Exercise materials.
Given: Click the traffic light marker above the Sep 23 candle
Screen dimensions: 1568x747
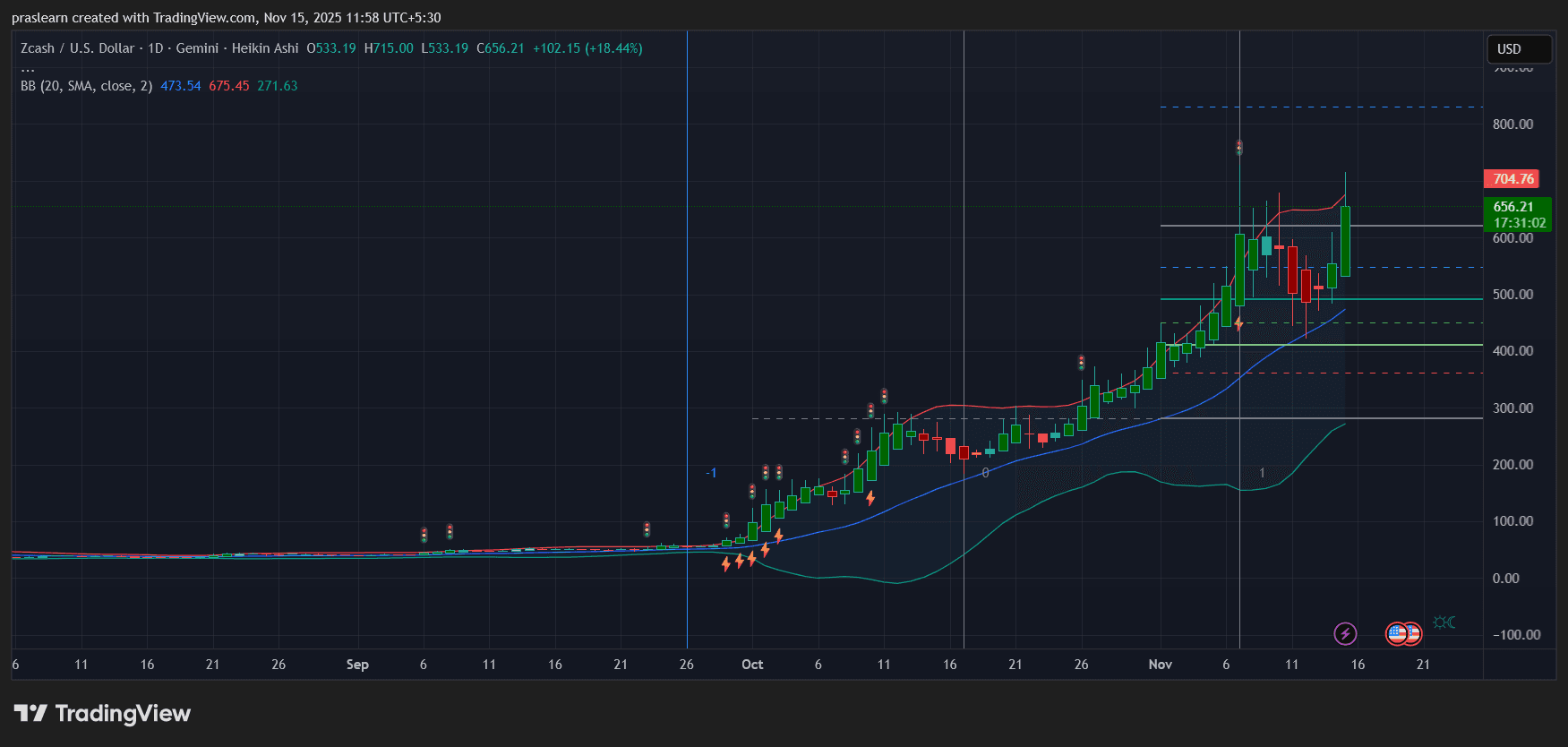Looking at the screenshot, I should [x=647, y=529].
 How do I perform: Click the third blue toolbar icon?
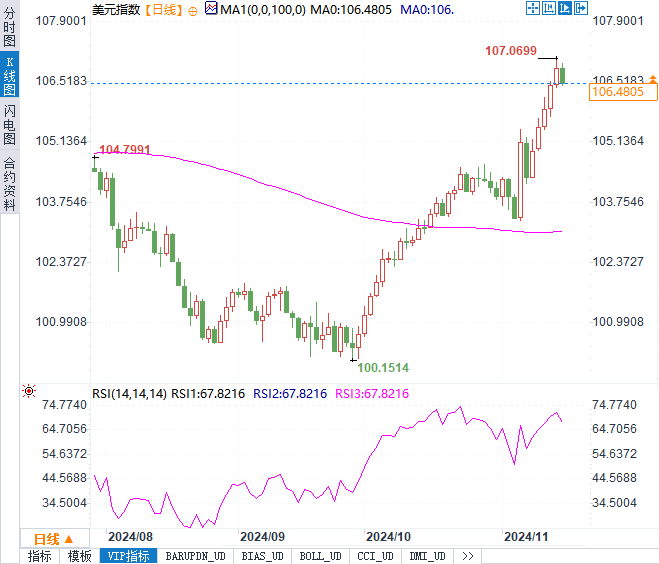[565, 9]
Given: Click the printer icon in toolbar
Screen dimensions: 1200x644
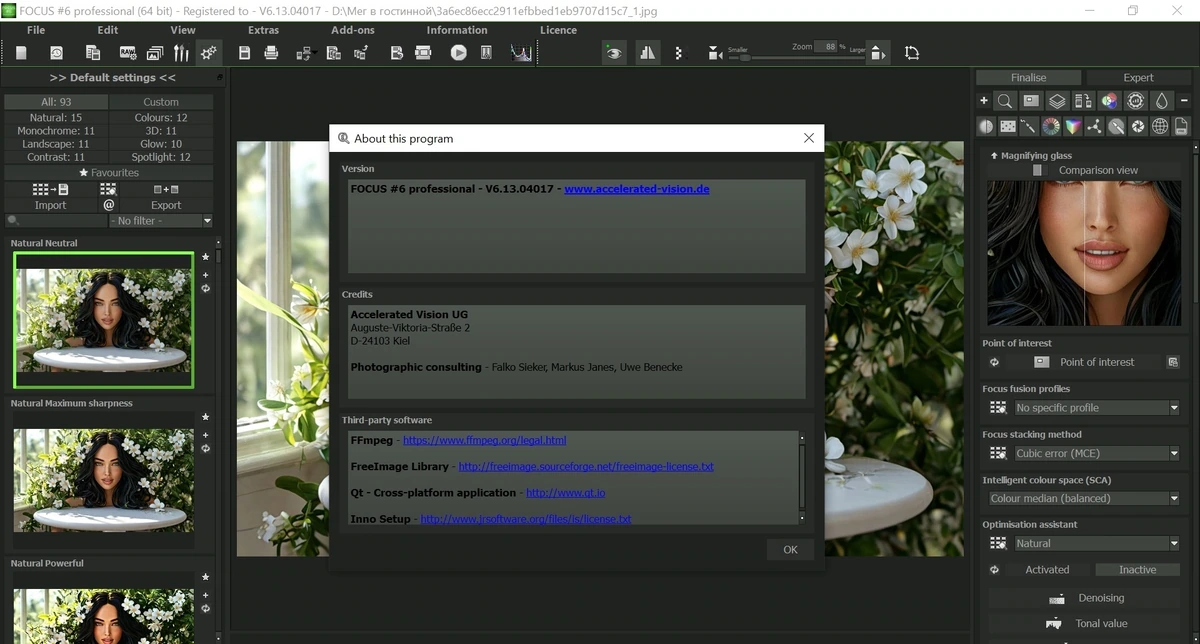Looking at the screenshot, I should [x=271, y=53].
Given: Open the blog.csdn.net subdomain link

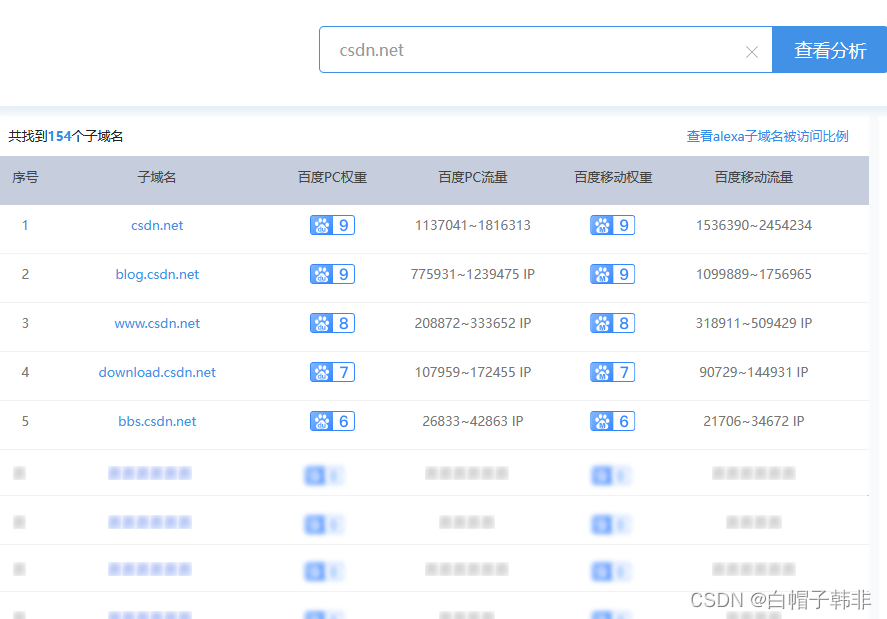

What the task asks. The expected output is every record above, copied exactly, without pictures.

The completed task.
Given: Click the traffic light marker above the Sep 23 candle
Screen dimensions: 1568x747
Looking at the screenshot, I should [x=647, y=529].
 How do I perform: Click the third blue toolbar icon?
[565, 9]
Given: Click the printer icon in toolbar
Screen dimensions: 1200x644
Looking at the screenshot, I should [x=271, y=53].
Given: Open the blog.csdn.net subdomain link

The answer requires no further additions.